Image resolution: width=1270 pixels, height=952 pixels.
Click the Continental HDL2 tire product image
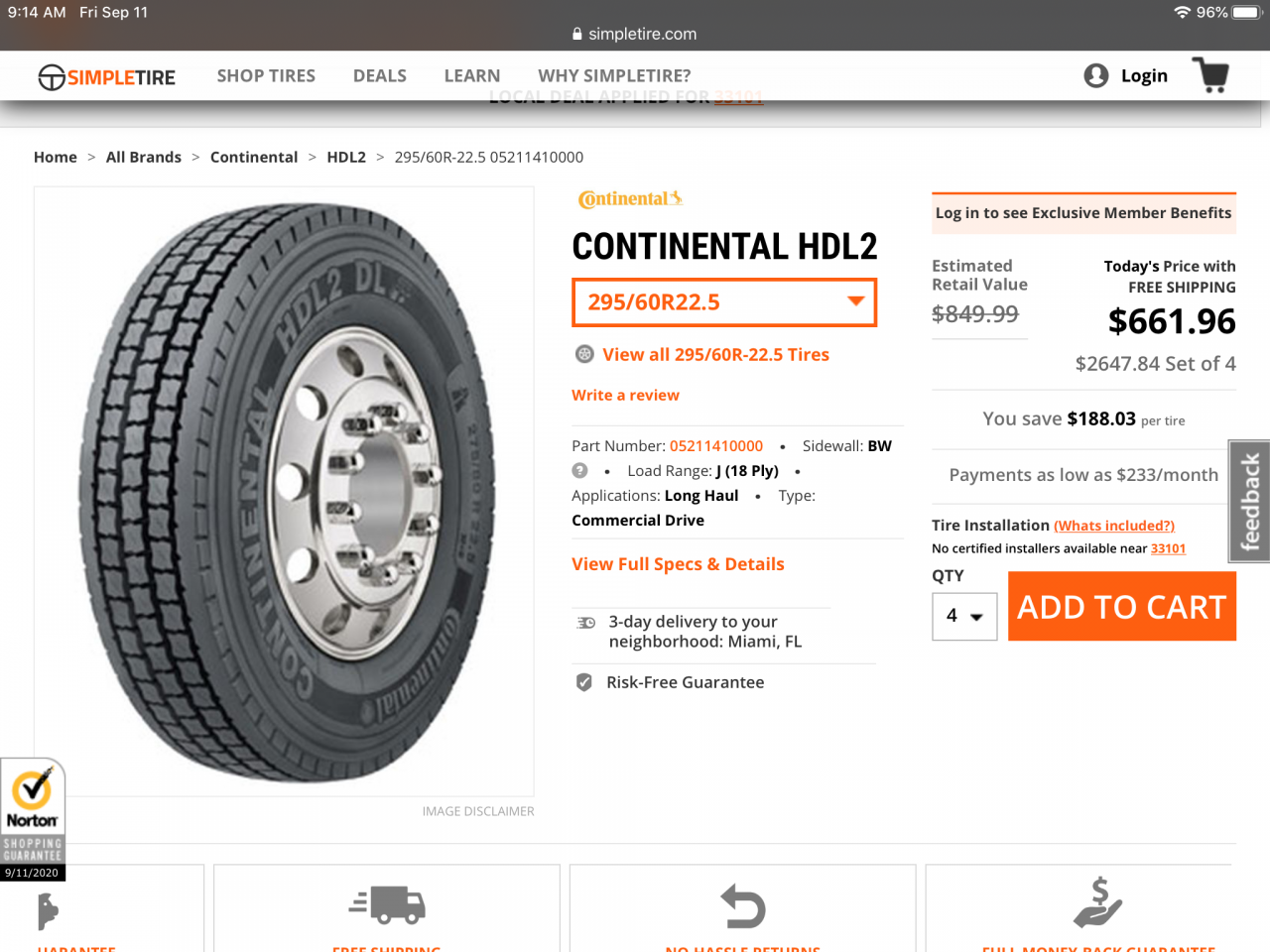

┄┄┄┄┄┄┄┄┄┄┄┄┄┄┄┄┄┄┄┄

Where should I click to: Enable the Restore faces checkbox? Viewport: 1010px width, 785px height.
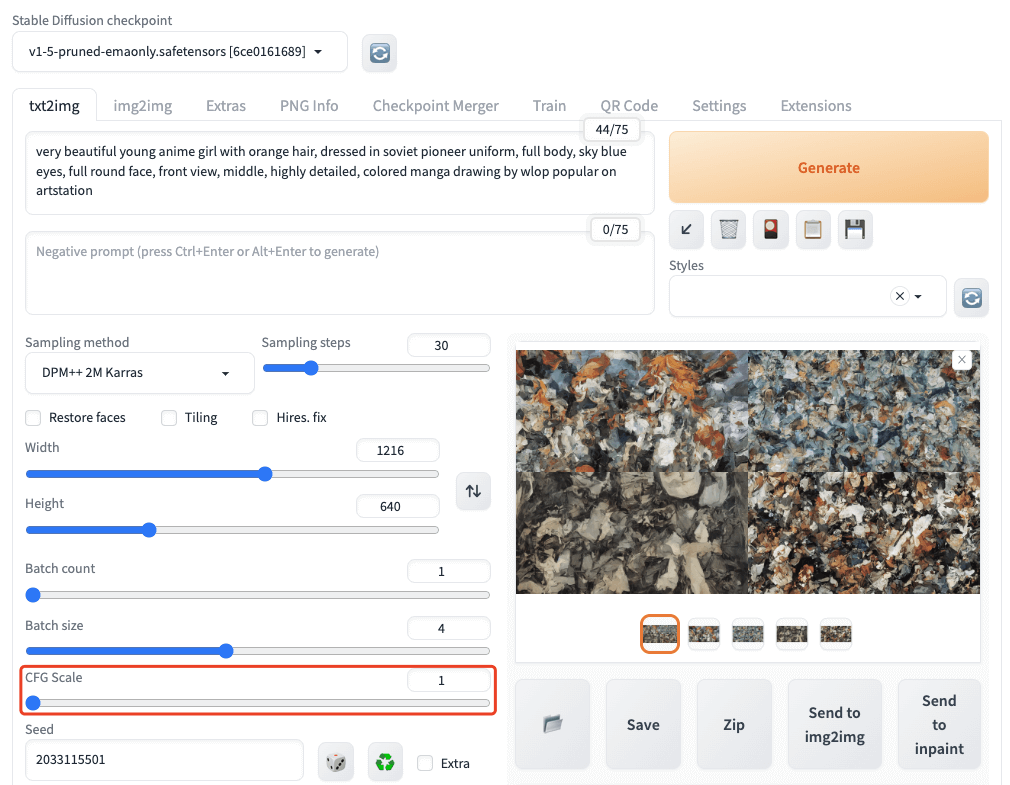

┄┄┄┄┄┄┄┄┄┄┄┄┄┄┄┄┄┄┄┄

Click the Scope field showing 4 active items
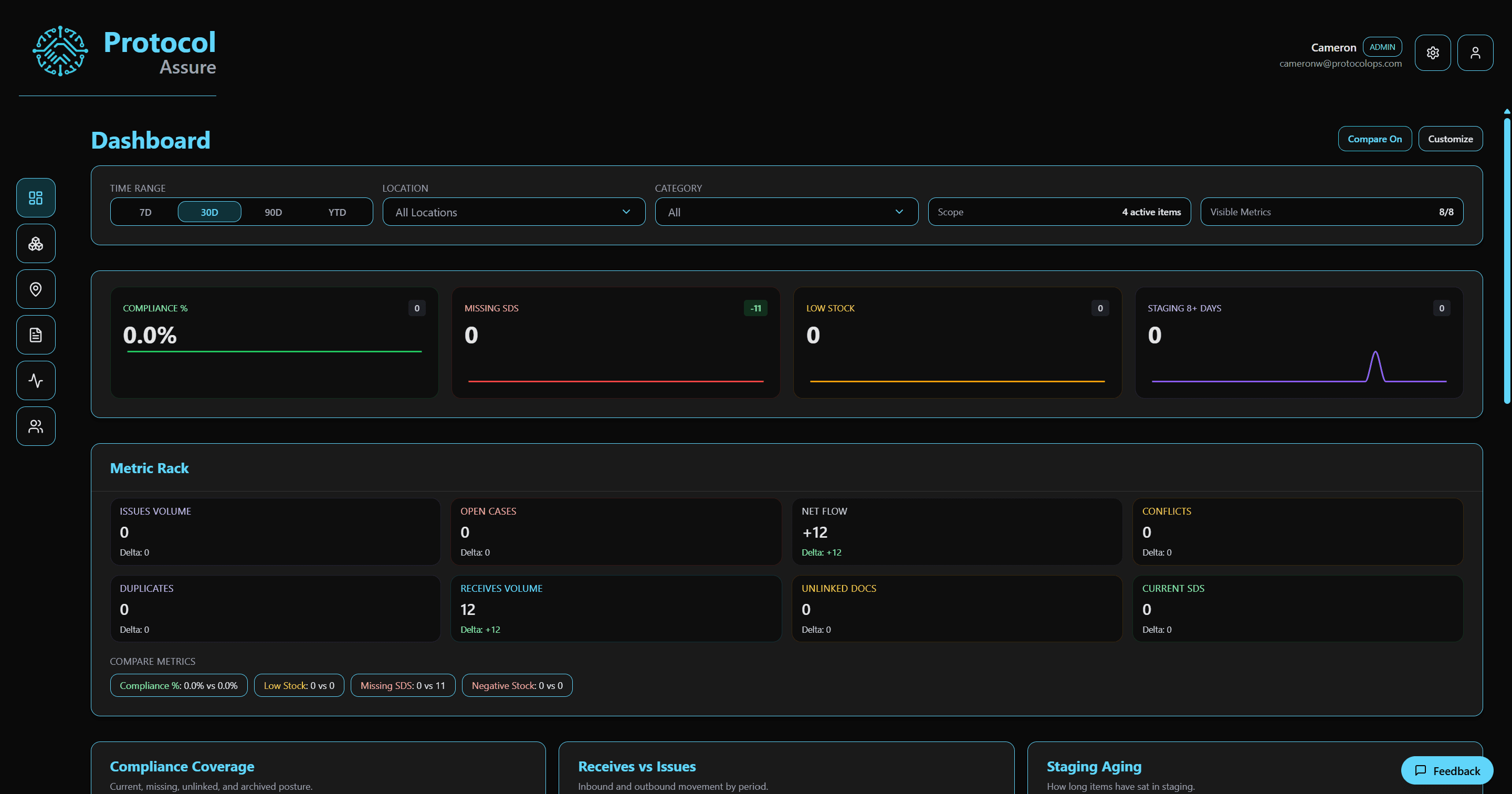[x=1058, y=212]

┄┄┄┄┄┄┄┄┄┄┄┄┄┄┄┄┄┄┄┄

Reproduce the stretch of the listing from the line containing "Image resolution: width=1270" through the line containing "Click the Continental HDL2 tire product image", with "tire" swapped for "wheel" and everything else unchanged.

Image resolution: width=1270 pixels, height=952 pixels.
Click the Continental HDL2 wheel product image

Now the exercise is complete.